- Dataset extract -
▬▬▬

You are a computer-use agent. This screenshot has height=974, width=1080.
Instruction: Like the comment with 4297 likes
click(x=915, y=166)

▬▬▬

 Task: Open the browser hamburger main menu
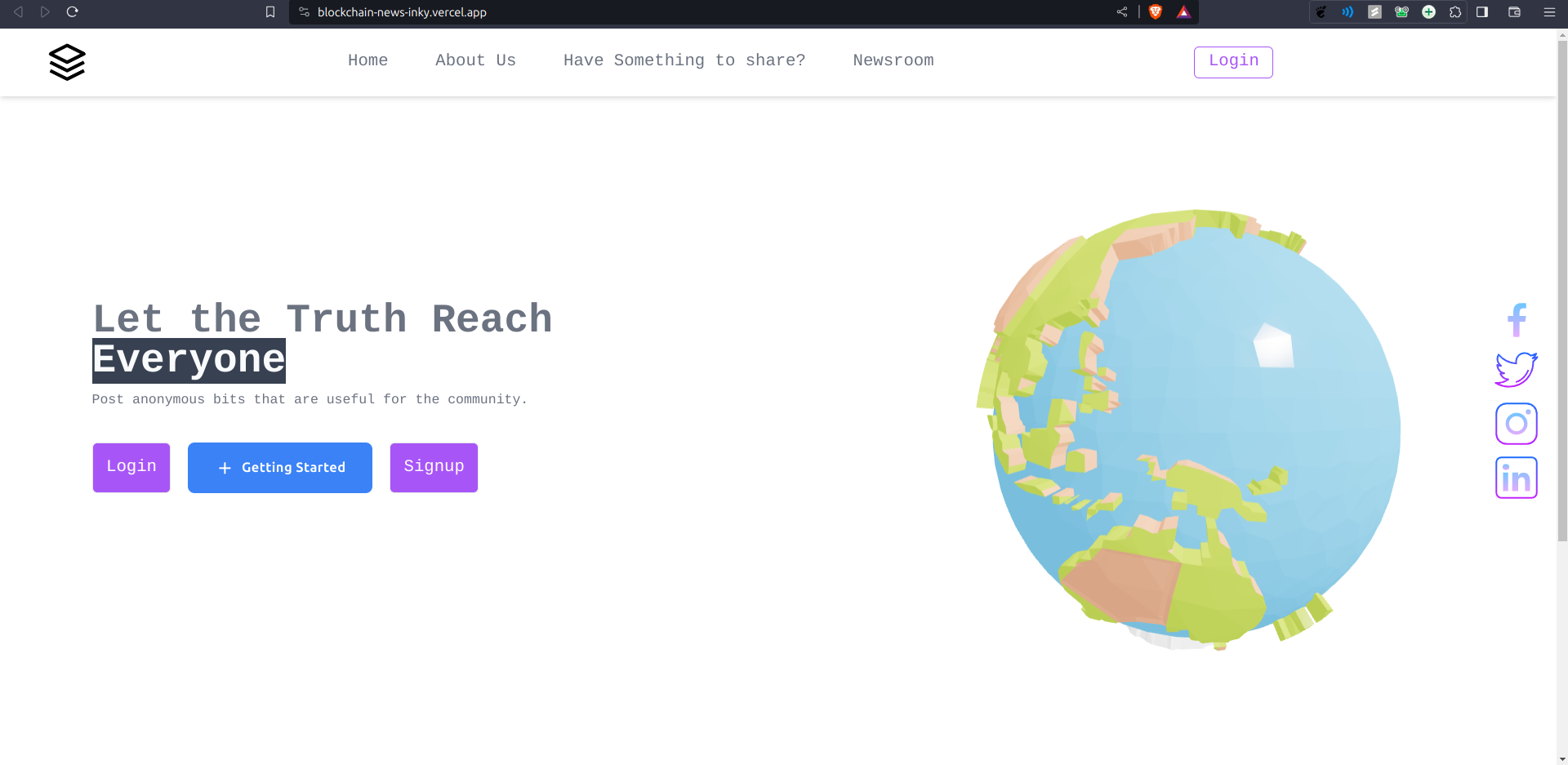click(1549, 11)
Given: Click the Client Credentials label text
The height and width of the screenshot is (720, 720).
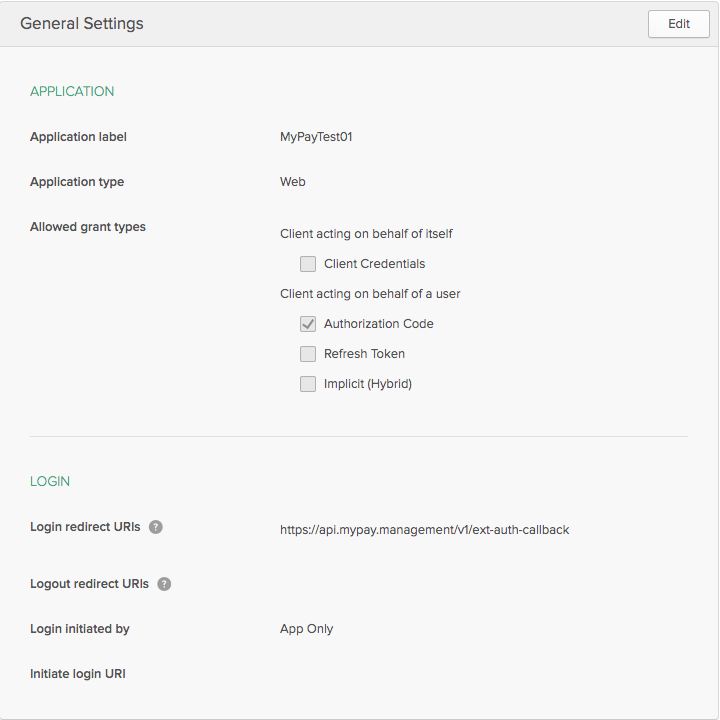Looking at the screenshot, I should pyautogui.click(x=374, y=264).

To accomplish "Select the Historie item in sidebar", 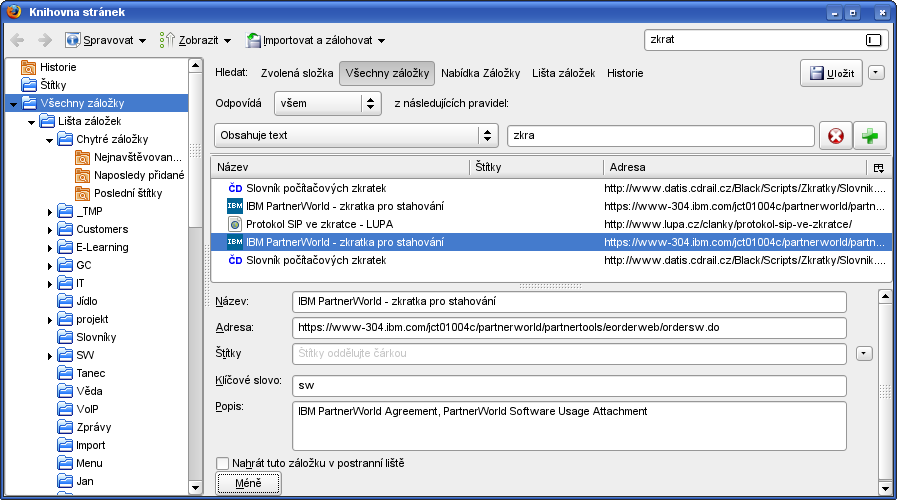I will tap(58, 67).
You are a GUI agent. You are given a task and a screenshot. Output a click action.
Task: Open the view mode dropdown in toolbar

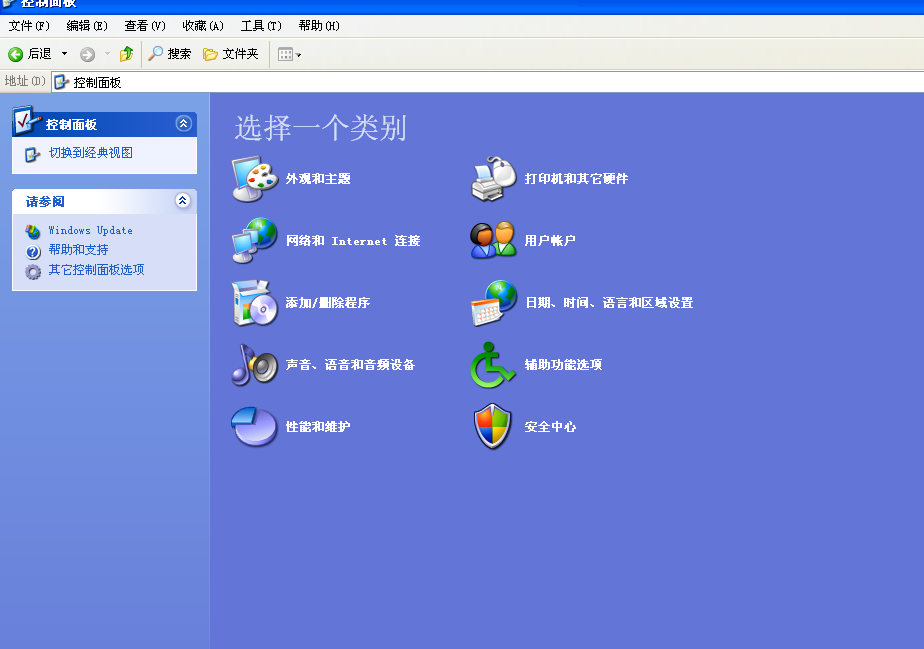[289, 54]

▬▬▬

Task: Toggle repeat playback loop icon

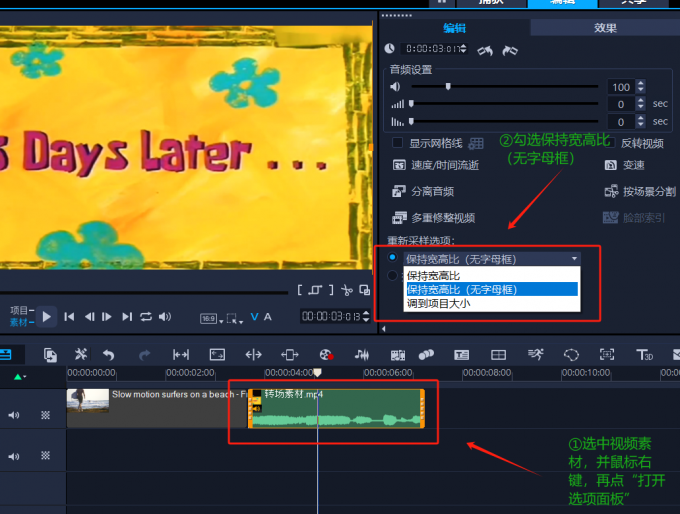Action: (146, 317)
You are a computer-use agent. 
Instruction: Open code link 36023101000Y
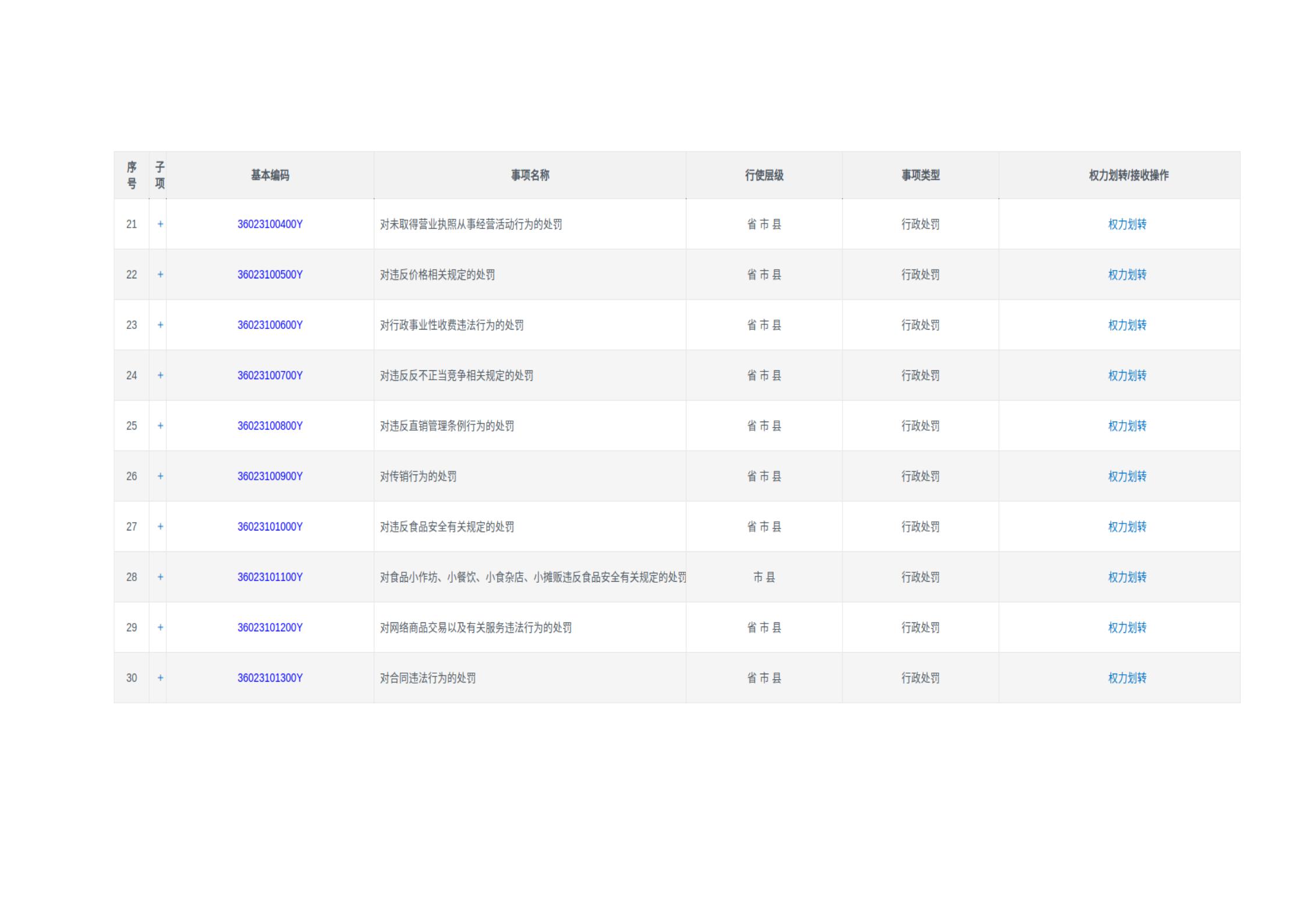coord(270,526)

▬▬▬

- The request -
Scale the data starting at the line containing "You are a computer-use agent. This" and ending at the line containing "click(x=915, y=166)": write out every line in full, but multiply the click coordinates by 0.9 and round them to whole numbers, with halves rounded up. Leave all other numbers as they are.

- Problem solution -
You are a computer-use agent. This screenshot has height=974, width=1080.
Instruction: Like the comment with 4297 likes
click(x=824, y=149)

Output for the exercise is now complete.